When Nadera Aboud left her home in Nazareth, she took just a small a bag with a few key things.
“I had a homework assignment to do so I brought my books,” she says
It was 1948 and the newly declared state of Israel was at war with its neighbors. Aboud’s father thought it was better to head north for a few days and wait for the fighting to blow over. She was 9.
The family crossed into Syria and waited.
“We were sure we were going back,” Aboud says. “My mom told me that I would be returning to my school soon.”
They were so sure, Aboud’s parents didn’t enroll her in school in Syria. She’d be back home soon and could return to class.
But years passed.
Her family found shelter in the Yarmouk refugee camp on the outskirts of Damascus. Aboud put her schoolbooks in a box. They built a concrete home, but the family kept the key to their house in Nazareth.
“It was a big house,” Aboud says, remembering the family home in Nazareth, “made of stone, two floors.”
By time she married in the 1960s, Yarmouk had grown into a busy neighborhood housing thousands of Palestinian refugees.

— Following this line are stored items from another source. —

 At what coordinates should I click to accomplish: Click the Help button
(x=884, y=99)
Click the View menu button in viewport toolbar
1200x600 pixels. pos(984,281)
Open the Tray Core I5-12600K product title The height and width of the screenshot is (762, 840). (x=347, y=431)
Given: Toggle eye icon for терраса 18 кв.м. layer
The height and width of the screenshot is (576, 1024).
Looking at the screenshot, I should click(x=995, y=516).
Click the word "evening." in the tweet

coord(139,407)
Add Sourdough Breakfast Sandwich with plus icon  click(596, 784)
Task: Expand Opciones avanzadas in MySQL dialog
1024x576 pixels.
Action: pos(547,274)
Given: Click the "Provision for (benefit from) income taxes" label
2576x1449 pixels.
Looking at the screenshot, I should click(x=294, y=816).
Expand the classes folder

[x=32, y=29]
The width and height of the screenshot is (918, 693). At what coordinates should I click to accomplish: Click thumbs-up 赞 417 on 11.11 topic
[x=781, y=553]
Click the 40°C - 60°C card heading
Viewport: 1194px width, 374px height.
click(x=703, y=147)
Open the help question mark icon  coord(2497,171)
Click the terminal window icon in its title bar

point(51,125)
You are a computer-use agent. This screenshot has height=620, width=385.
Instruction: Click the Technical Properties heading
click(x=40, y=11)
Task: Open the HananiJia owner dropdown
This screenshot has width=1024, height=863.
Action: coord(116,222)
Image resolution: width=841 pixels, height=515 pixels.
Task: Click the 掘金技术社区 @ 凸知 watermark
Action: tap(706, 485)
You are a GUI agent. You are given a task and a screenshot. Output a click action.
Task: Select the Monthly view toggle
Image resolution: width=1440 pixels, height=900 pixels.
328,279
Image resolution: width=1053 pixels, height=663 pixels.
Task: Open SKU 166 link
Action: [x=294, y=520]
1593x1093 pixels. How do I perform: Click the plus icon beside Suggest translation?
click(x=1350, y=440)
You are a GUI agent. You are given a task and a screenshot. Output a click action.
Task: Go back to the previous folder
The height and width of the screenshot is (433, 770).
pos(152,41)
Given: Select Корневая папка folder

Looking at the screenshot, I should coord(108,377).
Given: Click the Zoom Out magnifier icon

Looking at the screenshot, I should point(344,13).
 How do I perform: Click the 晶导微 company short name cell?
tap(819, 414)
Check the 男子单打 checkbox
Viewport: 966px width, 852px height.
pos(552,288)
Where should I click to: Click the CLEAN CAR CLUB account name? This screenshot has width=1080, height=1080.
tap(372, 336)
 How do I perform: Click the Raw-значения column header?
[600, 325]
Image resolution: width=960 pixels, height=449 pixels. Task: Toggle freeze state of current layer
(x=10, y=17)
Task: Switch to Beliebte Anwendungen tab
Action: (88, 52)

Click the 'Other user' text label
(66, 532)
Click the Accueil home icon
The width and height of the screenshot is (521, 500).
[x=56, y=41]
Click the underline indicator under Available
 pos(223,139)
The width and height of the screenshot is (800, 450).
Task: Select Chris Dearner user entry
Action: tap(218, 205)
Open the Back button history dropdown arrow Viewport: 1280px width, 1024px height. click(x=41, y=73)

Then Syria’s civil war came to their neigborhood. In December of 2012, rockets hit near their home. Aboud’s husband was wounded in the head by shrapnel, so she took him to the hospital in Damascus. But when they tried to return to Yarmouk, they found the road closed.
“We had nothing at all,” Aboud says. “No money, nothing.”
They headed to the Syrian city of El Hami. “But wherever we’d go, the bombing would follow us,” she says.
They finally made it to Istanbul, where her husband died in a hospital. The family waited in Turkey, but there was no future for them.
In September, they decided to join the tens of thousands of refugees heading toward Western Europe.
“We had no official papers, no residence, no future, nothing,” says Aboud’s daughter Mona. “If we go to a European country, we’ll get official papers and even citizenship.”
When I met Nadera Aboud and her family on the Serbian-Hungarian border, they were on a crowded bus heading from another camp, joining the nearly one million refugees and migrants who have made their way to Europe this year.
Aboud had already crossed the Aegean Sea from Turkey to Greece and travelled by foot, wheelchair and taxi up through the Balkans.
She held the travel document issued to her by the Syrian government — the closest thing she’s ever had to a passport or citizenship.
“We have no house, no nation, where should we go? Wherever we go, war follows us,” Aboud says. “We heard good things about Germany.”
A week later I got a voice message. She’d made it to Germany. She said once again she’s in a camp, but I should come to visit.
When I called Aboud back a little while later, she told me the family was now sharing a room near Warstein, Germany. And soon they hope to move to an apartment with more space. Aboud says she’s happy, but that she still often thinks about Nazareth and their big, two-story, stone house.
They are safe and the war is far away, but for Aboud and her family, Germany means more than just safety. She has been a refugee for almost 70 years and her children were born refugees. Germany represents their first chance to be something other than refugees — to become full citizens of a state.